January 12, 2017 § Leave a comment
I hold you close everyday, passionately caring about your well-being and yet you continue to disappear. In that embrace, I am fooled into thinking that you, my dear husband, are here with me. I feel your happiness when you arrive home, off the bus from a long day at the dementia care center. I want to hold on and never let you go. I know that you are leaving and it’s the dementia taking you on a trip with a one-way ticket.
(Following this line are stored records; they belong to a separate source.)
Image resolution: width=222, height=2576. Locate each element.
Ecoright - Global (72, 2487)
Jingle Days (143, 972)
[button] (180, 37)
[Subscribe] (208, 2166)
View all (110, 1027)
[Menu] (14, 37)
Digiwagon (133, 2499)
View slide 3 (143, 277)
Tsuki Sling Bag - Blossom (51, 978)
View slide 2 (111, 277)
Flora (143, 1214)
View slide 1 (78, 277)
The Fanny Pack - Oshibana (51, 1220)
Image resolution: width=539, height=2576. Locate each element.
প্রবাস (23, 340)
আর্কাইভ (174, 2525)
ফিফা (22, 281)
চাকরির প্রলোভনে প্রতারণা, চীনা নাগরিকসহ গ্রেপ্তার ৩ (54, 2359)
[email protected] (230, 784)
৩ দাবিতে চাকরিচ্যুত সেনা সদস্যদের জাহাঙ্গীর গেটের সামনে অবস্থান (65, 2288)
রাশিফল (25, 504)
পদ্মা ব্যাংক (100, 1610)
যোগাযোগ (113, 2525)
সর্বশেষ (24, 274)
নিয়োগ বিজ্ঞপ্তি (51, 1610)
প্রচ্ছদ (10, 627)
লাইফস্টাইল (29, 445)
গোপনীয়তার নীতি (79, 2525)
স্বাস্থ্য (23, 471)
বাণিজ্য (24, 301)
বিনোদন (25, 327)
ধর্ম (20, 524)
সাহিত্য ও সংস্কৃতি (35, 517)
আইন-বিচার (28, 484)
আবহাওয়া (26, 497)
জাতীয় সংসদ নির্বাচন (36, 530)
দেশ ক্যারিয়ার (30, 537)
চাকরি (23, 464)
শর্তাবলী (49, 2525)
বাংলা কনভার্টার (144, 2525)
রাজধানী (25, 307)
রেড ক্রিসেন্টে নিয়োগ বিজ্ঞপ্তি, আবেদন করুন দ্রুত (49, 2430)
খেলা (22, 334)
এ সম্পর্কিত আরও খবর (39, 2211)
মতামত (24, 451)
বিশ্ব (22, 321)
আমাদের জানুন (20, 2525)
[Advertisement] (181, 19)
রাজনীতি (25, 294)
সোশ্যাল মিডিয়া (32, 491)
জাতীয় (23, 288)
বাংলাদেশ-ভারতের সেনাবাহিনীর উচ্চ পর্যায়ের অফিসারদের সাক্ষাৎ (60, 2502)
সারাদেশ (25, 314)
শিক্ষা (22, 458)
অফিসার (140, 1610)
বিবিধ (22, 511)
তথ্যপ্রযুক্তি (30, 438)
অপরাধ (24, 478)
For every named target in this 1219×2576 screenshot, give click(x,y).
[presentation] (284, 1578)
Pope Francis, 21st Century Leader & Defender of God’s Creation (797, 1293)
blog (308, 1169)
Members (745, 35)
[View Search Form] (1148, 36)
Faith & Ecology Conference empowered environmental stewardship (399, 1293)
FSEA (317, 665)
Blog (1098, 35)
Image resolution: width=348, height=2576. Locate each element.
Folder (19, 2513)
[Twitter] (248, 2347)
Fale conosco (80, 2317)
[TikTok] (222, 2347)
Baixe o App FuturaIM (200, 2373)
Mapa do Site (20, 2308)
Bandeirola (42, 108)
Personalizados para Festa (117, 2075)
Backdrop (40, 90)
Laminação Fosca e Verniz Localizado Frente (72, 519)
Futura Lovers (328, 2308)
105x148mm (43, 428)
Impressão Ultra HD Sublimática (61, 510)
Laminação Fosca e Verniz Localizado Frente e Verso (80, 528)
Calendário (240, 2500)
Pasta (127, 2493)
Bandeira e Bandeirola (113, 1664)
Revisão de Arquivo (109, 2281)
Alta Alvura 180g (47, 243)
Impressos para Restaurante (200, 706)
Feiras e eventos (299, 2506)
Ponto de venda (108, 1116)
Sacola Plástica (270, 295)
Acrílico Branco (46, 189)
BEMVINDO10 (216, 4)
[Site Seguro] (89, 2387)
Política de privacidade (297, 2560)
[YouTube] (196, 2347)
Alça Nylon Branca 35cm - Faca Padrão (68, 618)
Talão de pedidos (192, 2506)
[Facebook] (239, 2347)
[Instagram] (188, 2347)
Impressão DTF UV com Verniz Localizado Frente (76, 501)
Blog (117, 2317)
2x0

Today you were especially quiet. I miss hearing your voice. You used to tell me funny anecdotes about your day and we would laugh together. Now I am glad when you tell me that your day was a good one and a few indecipherable words about a meal or activity. I just heard an NPR podcast by Dave Isay, founder of StoryCorps. It is too late for my loved one but maybe dear reader, not too late for you and the ones you hold close to preserve their stories.
I show my husband pictures of our life and reminisce. He asks me “when was that?” and sometimes he recognizes who is in the picture, maybe our parents or his brothers. I have scanned many of his childhood and family’s pictures but they do not prompt him to recall any specifics or identify who they are although he tries very hard and knows they are important to him. I try to help him whenever the familiar blank expression reappears. He loves the stories about his life. He is still here. He is listening.
When you receive a dementia diagnosis, it is so overwhelming. An uncertain future changes all plans.
We could have recorded our loving thoughts on each of our anniversaries, reminiscences of the day we married and for sure, he would have replayed those recordings many times. I would have recorded him telling me how he always got a seat on a crowded subway because he was slim and never shy to ask someone politely to move over. I would have recorded his memories of significant life events, bar mitzvah, receiving college degrees, shaving off a beard, being Dad to four children. All these memories are gone.
I’ll never know which memories he would have wanted to preserve. Maybe his grandchildren would have liked to get to know their Grandpa as a real person, hearing his voice, speaking his words and learning the value of listening and feeling connected. Sadly, it’s too late for us, just living in the moment is a challenge with no ability to recall or reflect.
StoryCorps even has a free app ready to record using your iphone. Founded in 2003 and with six Peabody awards, it’s new to me. In 2015, they were awarded the $1 million TED prize for a powerful idea solving the world’s most pressing problems.
It’s never too late to say I love you.